### PROBLEM TO SOLVE
Can you copy out, word for word, the part of the listing below that begins with the line containing "Where should I click to: Open the Form" and runs through the end of the listing?
[start of RECORDS FOR PROCESSING]
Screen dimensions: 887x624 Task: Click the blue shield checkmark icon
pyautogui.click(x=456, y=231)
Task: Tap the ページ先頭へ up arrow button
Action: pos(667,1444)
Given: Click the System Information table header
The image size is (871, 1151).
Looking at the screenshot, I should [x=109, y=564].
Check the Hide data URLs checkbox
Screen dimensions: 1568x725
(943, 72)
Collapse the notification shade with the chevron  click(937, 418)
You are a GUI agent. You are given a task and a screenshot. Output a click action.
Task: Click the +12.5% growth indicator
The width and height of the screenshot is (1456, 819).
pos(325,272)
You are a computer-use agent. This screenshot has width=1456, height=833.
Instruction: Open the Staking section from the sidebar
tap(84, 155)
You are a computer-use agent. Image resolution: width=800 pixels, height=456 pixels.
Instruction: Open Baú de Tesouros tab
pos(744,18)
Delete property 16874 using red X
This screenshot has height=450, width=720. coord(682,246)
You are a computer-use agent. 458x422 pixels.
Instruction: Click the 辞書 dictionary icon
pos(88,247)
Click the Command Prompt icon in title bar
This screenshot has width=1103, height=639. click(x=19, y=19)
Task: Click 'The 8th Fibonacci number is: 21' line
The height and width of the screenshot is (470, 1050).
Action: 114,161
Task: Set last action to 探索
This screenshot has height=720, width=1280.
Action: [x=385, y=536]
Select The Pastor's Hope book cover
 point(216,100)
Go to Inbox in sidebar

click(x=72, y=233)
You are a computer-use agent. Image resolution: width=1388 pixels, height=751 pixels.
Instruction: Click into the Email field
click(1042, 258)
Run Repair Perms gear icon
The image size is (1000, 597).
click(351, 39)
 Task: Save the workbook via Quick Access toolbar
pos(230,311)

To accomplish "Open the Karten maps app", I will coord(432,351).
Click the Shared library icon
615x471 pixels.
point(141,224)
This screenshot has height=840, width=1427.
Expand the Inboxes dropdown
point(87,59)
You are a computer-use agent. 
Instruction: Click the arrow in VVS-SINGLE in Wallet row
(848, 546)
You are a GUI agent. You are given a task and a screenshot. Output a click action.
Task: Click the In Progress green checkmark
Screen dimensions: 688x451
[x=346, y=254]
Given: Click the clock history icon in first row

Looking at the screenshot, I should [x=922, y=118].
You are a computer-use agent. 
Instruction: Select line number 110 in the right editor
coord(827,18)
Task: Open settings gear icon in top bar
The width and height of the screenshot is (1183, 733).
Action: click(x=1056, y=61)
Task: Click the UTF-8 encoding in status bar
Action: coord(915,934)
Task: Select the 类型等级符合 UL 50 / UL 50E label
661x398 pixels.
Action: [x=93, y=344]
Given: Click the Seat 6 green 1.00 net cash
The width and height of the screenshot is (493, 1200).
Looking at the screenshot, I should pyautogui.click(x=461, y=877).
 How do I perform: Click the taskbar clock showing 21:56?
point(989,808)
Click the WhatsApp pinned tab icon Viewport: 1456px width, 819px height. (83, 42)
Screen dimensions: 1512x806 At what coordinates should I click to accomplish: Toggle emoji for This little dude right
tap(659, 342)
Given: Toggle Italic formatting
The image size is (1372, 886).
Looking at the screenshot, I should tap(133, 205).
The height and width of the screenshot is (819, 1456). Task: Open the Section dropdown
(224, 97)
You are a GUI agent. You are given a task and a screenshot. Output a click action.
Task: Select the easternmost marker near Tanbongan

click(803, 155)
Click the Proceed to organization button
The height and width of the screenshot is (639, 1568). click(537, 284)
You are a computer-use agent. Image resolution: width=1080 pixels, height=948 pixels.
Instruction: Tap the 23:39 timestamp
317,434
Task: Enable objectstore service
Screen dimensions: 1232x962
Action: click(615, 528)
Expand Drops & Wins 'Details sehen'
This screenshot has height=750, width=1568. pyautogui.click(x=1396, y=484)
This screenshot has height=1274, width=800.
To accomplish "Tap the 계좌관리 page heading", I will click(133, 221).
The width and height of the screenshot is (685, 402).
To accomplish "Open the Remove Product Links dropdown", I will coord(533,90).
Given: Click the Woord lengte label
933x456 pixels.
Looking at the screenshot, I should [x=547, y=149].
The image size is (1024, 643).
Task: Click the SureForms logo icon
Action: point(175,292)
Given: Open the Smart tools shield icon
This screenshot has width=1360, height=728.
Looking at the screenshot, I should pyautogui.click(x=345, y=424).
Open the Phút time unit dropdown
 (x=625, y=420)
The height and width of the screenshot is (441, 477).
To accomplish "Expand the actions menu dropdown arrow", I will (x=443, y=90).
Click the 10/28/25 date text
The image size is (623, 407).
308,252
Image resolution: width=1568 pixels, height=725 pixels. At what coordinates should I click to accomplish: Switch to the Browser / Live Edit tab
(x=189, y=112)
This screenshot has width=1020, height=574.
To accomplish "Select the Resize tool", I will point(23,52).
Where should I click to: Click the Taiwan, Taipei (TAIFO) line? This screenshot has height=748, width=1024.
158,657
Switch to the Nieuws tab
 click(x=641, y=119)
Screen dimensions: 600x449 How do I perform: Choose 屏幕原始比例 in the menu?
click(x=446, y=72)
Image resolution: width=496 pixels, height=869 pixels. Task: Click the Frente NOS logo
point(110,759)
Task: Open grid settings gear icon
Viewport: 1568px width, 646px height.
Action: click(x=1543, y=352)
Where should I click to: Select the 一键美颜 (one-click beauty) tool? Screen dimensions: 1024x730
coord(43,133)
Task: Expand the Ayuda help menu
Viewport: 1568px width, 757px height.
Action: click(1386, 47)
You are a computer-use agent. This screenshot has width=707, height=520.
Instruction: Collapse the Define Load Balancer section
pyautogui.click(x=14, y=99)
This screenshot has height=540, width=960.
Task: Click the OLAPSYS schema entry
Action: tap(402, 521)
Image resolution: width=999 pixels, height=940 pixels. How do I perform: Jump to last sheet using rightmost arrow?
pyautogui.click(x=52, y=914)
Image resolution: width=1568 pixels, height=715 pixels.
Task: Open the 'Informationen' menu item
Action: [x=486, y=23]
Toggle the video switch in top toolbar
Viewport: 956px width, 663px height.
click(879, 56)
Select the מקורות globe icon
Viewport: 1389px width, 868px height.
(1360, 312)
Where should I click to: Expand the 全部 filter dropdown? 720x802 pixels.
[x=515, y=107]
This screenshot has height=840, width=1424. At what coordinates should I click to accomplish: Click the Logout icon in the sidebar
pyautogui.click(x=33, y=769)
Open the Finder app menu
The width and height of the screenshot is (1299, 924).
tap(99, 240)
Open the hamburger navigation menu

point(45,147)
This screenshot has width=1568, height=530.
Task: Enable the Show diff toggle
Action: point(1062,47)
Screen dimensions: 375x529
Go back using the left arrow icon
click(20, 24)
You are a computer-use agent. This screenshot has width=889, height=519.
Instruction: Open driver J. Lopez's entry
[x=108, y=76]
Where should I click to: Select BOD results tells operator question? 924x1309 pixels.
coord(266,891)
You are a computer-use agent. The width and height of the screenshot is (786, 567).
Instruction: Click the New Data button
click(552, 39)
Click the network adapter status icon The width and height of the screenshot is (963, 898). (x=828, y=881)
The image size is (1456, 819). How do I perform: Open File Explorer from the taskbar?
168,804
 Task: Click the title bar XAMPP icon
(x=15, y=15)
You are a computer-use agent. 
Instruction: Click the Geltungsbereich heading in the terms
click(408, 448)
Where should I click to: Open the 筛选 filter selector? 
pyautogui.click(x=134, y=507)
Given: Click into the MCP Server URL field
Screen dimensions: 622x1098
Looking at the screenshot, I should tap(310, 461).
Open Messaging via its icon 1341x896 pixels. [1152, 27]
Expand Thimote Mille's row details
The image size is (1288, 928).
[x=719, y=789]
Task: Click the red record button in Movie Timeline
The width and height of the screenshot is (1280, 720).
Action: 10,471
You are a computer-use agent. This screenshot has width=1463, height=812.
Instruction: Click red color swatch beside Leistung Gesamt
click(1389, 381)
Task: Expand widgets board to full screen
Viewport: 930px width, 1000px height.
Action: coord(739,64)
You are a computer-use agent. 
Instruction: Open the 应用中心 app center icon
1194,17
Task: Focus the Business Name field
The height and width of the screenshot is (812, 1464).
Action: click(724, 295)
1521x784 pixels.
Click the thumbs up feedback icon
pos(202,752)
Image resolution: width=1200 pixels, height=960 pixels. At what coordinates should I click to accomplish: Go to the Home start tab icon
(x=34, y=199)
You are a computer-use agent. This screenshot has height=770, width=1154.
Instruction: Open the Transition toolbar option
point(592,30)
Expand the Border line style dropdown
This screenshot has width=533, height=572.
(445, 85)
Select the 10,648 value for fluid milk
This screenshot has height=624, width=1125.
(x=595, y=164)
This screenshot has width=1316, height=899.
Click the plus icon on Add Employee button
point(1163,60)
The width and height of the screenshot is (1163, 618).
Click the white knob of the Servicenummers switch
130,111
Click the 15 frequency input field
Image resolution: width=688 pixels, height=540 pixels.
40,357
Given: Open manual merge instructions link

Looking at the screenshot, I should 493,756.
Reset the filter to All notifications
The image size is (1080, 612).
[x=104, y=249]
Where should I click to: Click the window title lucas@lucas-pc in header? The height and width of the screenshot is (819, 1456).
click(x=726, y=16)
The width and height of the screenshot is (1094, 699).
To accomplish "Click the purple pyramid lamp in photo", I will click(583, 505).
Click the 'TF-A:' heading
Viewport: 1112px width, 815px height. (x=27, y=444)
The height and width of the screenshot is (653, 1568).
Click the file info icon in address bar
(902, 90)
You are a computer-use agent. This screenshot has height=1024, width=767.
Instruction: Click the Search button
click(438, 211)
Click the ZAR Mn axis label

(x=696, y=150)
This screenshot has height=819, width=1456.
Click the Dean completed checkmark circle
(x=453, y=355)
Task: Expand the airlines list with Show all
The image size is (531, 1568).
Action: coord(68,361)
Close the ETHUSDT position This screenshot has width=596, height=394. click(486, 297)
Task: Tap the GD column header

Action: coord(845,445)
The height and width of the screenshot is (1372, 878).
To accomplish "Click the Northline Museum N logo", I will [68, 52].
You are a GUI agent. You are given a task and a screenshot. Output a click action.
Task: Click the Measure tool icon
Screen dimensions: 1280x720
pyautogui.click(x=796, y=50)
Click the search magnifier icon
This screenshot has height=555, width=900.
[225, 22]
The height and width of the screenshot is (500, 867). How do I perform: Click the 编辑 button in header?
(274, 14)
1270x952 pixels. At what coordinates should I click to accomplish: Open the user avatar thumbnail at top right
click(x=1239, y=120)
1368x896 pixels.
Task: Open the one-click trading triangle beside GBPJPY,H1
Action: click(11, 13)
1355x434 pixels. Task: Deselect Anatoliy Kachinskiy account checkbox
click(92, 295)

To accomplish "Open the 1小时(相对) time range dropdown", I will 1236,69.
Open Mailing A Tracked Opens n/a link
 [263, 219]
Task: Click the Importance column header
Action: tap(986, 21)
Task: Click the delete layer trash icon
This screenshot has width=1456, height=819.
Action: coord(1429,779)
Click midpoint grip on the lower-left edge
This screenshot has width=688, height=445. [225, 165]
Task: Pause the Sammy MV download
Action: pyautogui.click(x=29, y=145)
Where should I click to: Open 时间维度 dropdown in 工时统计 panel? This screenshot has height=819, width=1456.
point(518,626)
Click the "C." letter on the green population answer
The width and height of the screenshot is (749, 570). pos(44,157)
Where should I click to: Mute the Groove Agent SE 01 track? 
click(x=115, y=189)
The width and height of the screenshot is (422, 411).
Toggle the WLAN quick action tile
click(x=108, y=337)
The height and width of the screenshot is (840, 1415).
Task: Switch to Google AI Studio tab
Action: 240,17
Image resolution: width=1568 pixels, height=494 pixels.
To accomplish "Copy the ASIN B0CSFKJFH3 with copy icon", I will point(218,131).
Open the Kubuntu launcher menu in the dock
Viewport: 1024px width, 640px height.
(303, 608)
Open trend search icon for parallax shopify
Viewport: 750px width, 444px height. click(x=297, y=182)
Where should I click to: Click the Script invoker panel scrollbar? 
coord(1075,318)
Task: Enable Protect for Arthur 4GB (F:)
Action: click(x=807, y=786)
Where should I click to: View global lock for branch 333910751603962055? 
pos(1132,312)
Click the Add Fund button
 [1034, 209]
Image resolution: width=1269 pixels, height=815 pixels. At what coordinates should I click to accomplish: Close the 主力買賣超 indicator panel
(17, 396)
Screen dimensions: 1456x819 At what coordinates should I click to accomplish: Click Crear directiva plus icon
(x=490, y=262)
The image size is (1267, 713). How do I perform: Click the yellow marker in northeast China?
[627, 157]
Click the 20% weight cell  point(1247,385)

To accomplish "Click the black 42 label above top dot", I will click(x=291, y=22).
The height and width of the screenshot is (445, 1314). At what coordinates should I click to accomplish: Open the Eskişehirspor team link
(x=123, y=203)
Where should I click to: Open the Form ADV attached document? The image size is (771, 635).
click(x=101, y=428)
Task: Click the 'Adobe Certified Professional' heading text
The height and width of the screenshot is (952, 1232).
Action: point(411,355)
[end of RECORDS FOR PROCESSING]
### ANSWER BELOW
Where should I click to: Open the Form ADV attached document? The image size is (771, 635).
click(x=101, y=428)
Task: Click the 'Adobe Certified Professional' heading text
The height and width of the screenshot is (952, 1232).
Action: point(411,355)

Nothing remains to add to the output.